A single Channel<T> cannot broadcast messages to multiple consumers. Every time a message is read from the channel, the message is consumed, and no other consumer is going to get it. If you want to broadcast all messages to all consumers, you'll have to create one dedicated Channel<T> per consumer.

You might find this question interesting: Factory for IAsyncEnumerable or IAsyncEnumerator.
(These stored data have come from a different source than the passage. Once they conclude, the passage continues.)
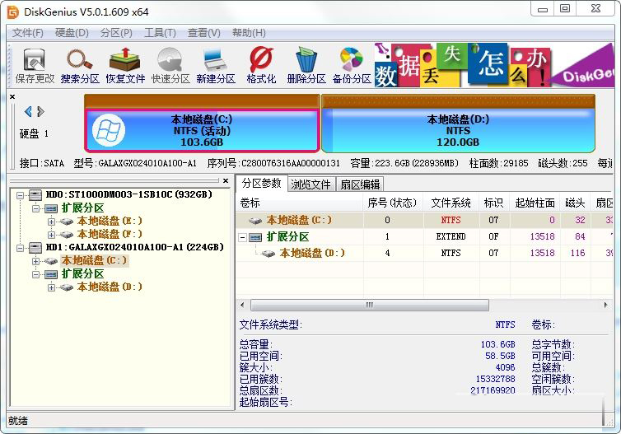621x434 pixels.
Task: Click the 删除分区 (Delete Partition) trash icon
Action: click(306, 65)
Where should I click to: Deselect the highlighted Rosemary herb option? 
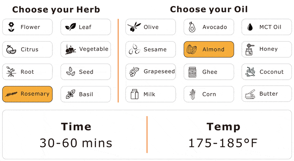pyautogui.click(x=27, y=94)
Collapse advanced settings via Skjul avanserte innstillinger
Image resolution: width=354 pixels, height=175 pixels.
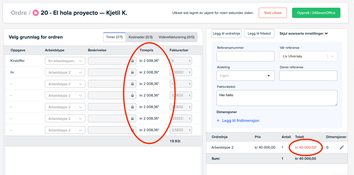click(x=304, y=34)
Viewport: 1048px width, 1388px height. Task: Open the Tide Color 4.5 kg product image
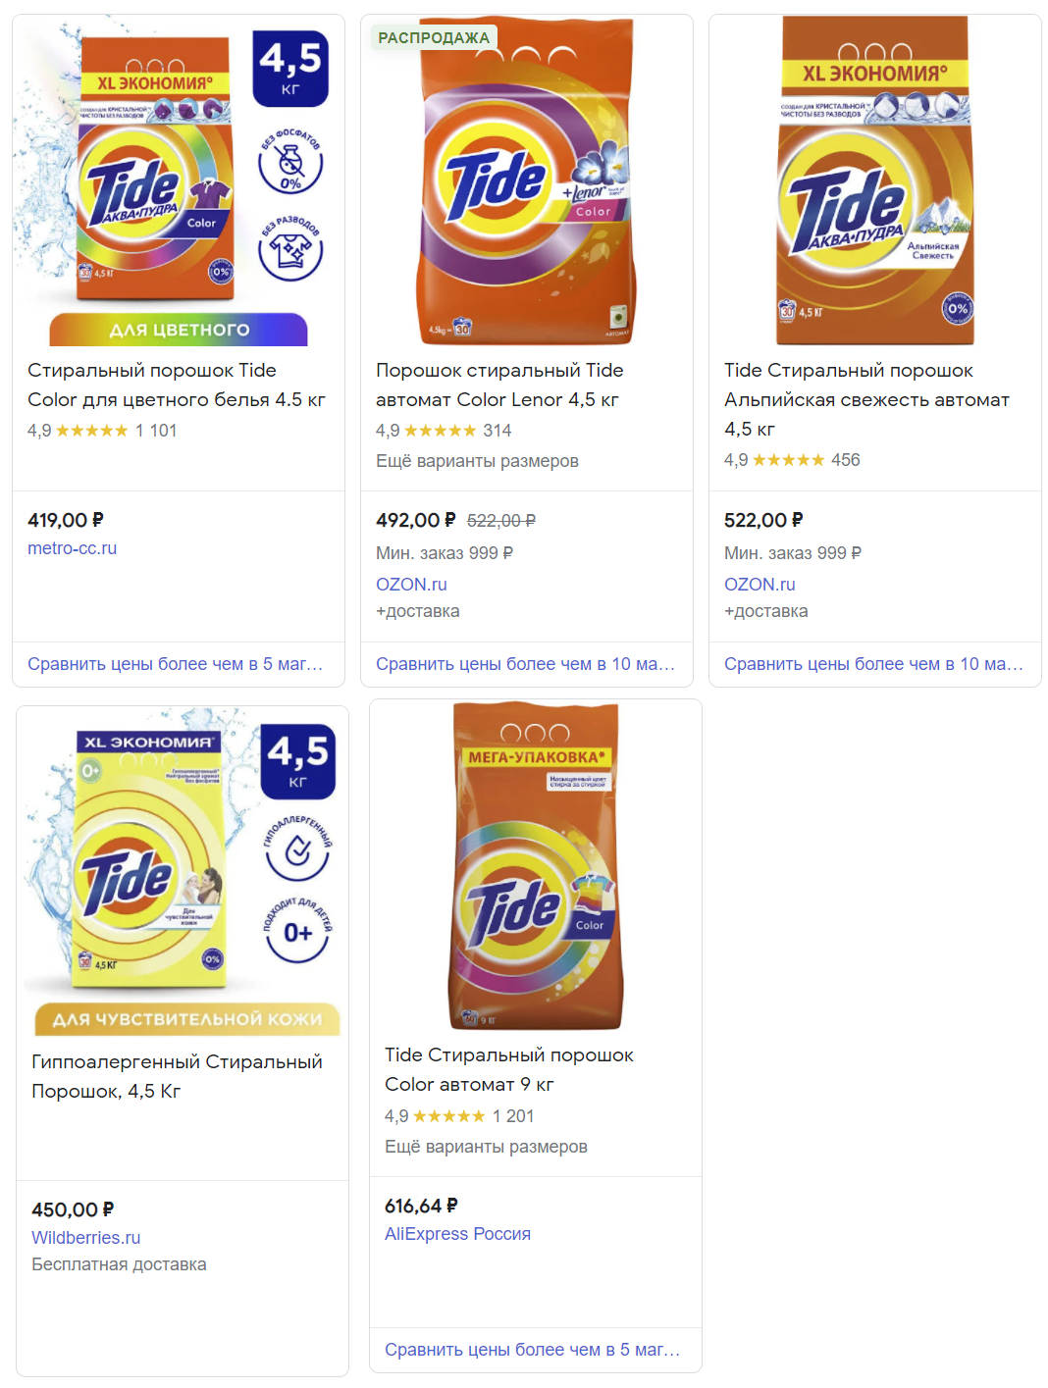(177, 181)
It shows various ways to implement a source/controller for an IAsyncEnumerable<T> sequence, that include channels and Rx subjects.
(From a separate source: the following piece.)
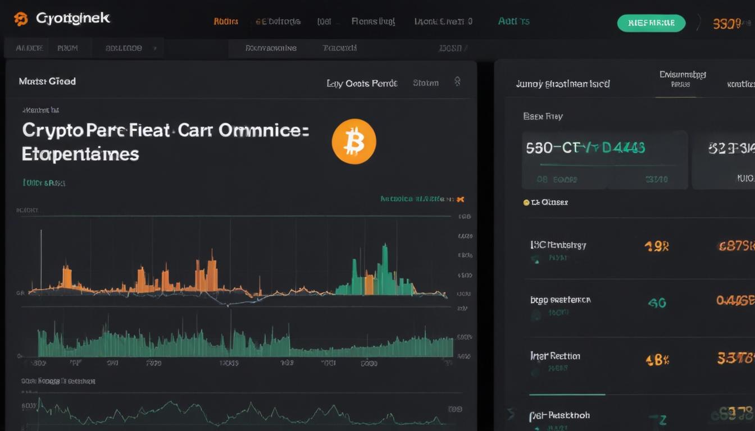Click the '550-CT' price input card
This screenshot has height=431, width=755.
coord(605,159)
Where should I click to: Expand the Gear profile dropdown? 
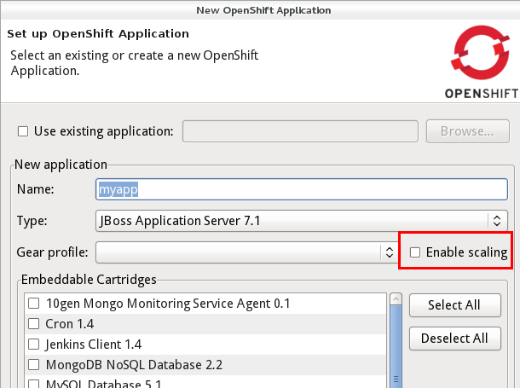pyautogui.click(x=246, y=252)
Update: Below is a demo of how you could use multiple channels, in order to propagate all the messages to all the consumers.

List<Channel<int>> channels = new();

async Task CreateConsumer(Func<Channel<int>, Task> body)
{
    var channel = Channel.CreateUnbounded<int>();
    lock (channels) channels.Add(channel);
    try
    {
        await Task.Run(() => body(channel)).ConfigureAwait(false);
    }
    finally
    {
        lock (channels) channels.Remove(channel);
    }
}

Task consumer1 = CreateConsumer(async channel =>
{
    await foreach (var i in channel.Reader.ReadAllAsync())
    {
        Console.WriteLine($"Consumer one: {i}");
    }
});

Task consumer2 = CreateConsumer(async channel =>
{
    await foreach (var i in channel.Reader.ReadAllAsync())
    {
        Console.WriteLine($"Consumer two: {i}");
    }
});

using CancellationTokenSource cts = new(TimeSpan.FromMilliseconds(3000));
Task producer = Task.Run(async () =>
{
    int i = 0;
    while (true)
    {
        i++;
        lock (channels) channels.ForEach(channel => channel.Writer.TryWrite(i));
        try { await Task.Delay(TimeSpan.FromMilliseconds(250), cts.Token); }
        catch (OperationCanceledException) { break; }
    }
});

try { producer.Wait(); } catch { }
lock (channels) channels.ForEach(channel => channel.Writer.Complete());
Task.WaitAll(producer, consumer1, consumer2);

Try it on Fiddle.

The CreateConsumer is an asynchronous method that is responsible for creating the channel and adding it in the list. It is also responsible for removing the channel from the list when the consumer completes. This is important, otherwise in case a consumer fails the producer would continue pushing messages in the dead channel, resulting in a memory leak.

The "body" of the consumer, that can be different for each consumer, is passed as an asynchronous lambda to the CreateConsumer method.

It is important that all consumers are started, and their channels are created, before starting the producer. That's why the CreateConsumer method is not wrapped in a Task.Run. This way the code inside the CreateConsumer until the first await runs synchronously on the same thread that invoked the CreateConsumer.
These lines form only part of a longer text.